No cenário interno, a avaliação de analistas é que a contundência dos áudios pode agilizar a troca de governo. O mercado financeiro é, em grande parte, crítico à política econômica atual e reage com bom humor a notícias desfavoráveis à presidente Dilma.

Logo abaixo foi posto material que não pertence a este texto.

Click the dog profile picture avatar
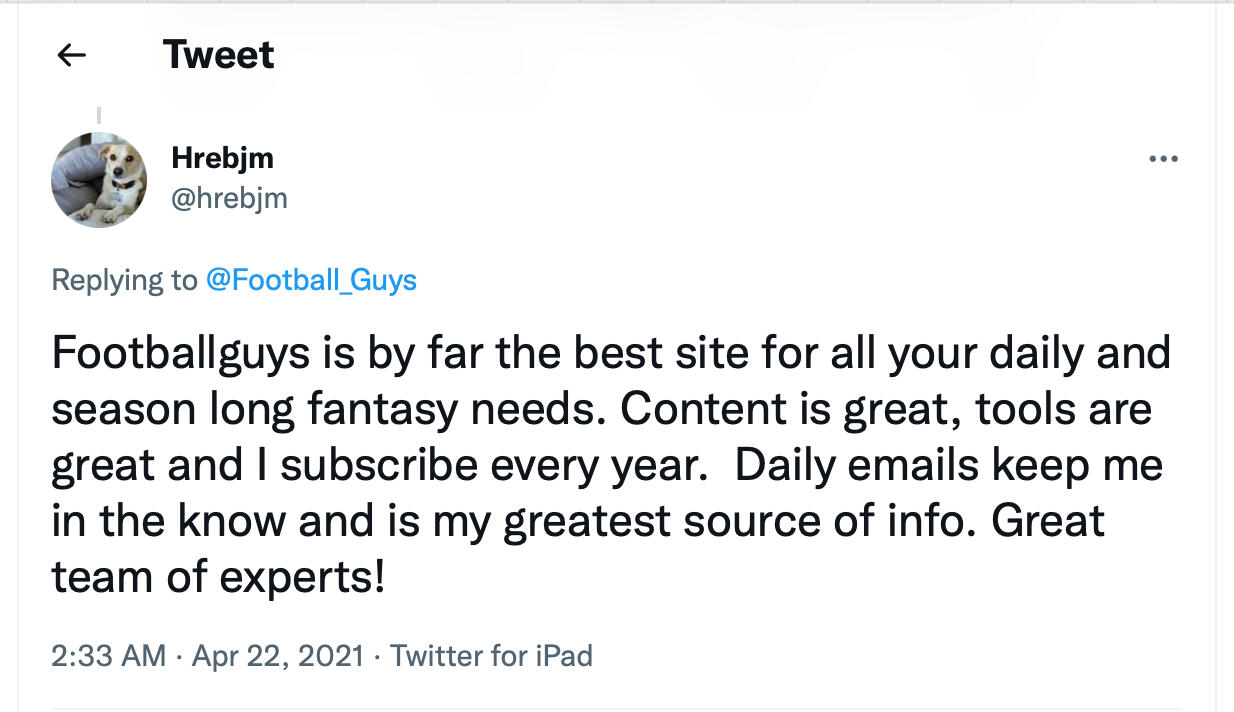Viewport: 1234px width, 712px height. click(99, 180)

— A forte alta de hoje da Bolsa, sobretudo o deÉ sempenho de companhias mais expostas ao governo, reflete uma aposta de que deve haver uma mudança de governo. O vazamento das conversas intensifica o sentimento de hostilidade da população com relação ao governo. Independentemente de críticas que afirmam que as gravações foram ilegais, o vazamento dos áudios deixa a impressão de que o cerco se fechou e, a não ser que aconteça um milagre, o governo não tem mais condições de continuar — afirmou João Pedro Brugger, da Leme Investimento.

 

BC SINALIZA INTERVENÇÃO MENOR NO CÂMBIO

Com o recuo do dólar, o Banco Central ( BC) sinalizou que reduzirá a política de intervenção no câmbio. Depois disso, a queda da moeda americana perdeu força, com a cotação passando da faixa de R$ 3,60 para R$ 3,65.

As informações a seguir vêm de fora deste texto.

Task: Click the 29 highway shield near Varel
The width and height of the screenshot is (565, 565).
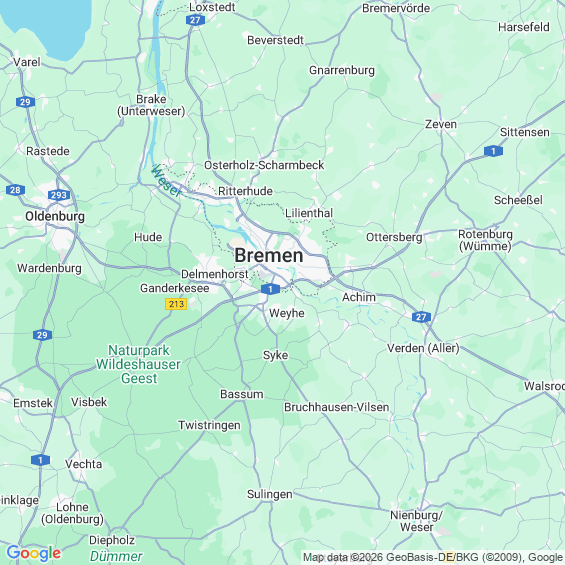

Ainda não há indicação da intensidade da queda da oferta de contratos de swap, um tipo de instrumento que funciona como proteção contra a variação do câmbio, já que corresponde a uma venda de dólar no mercado futuro.

“O BC avalia que o atual ambiente internacional abre uma oportunidade para realizar parte de suas posições em swaps cambiais, diminuindo a intensidade das rolagens diárias”, afirmou a autoridade monetária em nota.

As ações de estatais registraram forte alta. Os papéis ordinários ( ON, com direito a voto) da Petrobras saltaram 8,75% ( R$ 10,44), e os preferenciais ( PN, sem voto) avançaram 12,03% ( R$ 8,10). Em Nova York, as ADRs da estatal subiram 9,75%, a US$ 5,63. A empresa também foi ajudada pela recuperação nos preços do petróleo no mercado internacional: o barril do tipo Brent teve valorização de 3% em Londres, a US$ 41,54. Já o barril do WTI avançou 4,5%, a US$ 40,20, em Nova York.

A Eletrobras PNB subiu 6,02% ( R$ 11,09), enquanto o Banco do Brasil saltou 14,37% ( R$ 20,69).

A alta não se restringiu às estatais. O Bradesco PN saltou 13,02% ( R$ 27,85), e o Itaú Unibanco PN teve alta de 10,92% ( R$ 33,10). A Vale ON subiu 4,58% ( R$ 15,50), enquanto a PN A avançou 3,69% ( R$ 10,94). Mas o maior ganho foi da CSN: 18,18%, a R$ 7,93.

Na outra ponta do pregão ficaram os papéis das fabricantes de papel e celulose, majoritariamente exportadoras, cujos negócios são prejudicados pela queda do dólar. A Fibria ON caiu 3,93% ( R$ 33,90), e a Suzano PNA recuou 4,49% ( R$ 13,61).

Segundo Pablo Spyer, diretor de operações da Mirae Asset, o movimento de alta da Bolsa em março deve- se exclusivamente à entrada de investidores estrangeiros. De acordo com levantamento de Spyer, a entrada líquida de investimento de fora nos 15 primeiros dias de março foi de R$ 5,98 bilhões, enquanto aplicadores individuais retiraram R$ 2,08 bilhões, e os institucionais, R$ 3,37 bilhões.

— O estrangeiro está começando a gostar do que vê no cenário político. E, entre janeiro e fevereiro, a China estava uma catástrofe, o dólar chegou a subir acima de R$4 e a Bolsa despencou. O resultado foi que as ações ficaram quase de graça em dólares. Então o catalisador para a alta forte foi o preço dos ativos — afirmou Spyer.

Já os contratos DI, que refletem a expectativa com a taxa de juros no futuro, também registraram recuo. Aqueles com vencimento em janeiro de 2017 caíram de 13,75% para 13,72%, enquanto os com prazo em 2021 recuaram com ainda mais força, de 14,60% para 14,06%.

Os credit default swaps ( CDS) do Brasil — títulos que funcionam como seguro contra o calote da dívida do país e são um indicador do riscopaís — caíram de 419 para 385 pontos.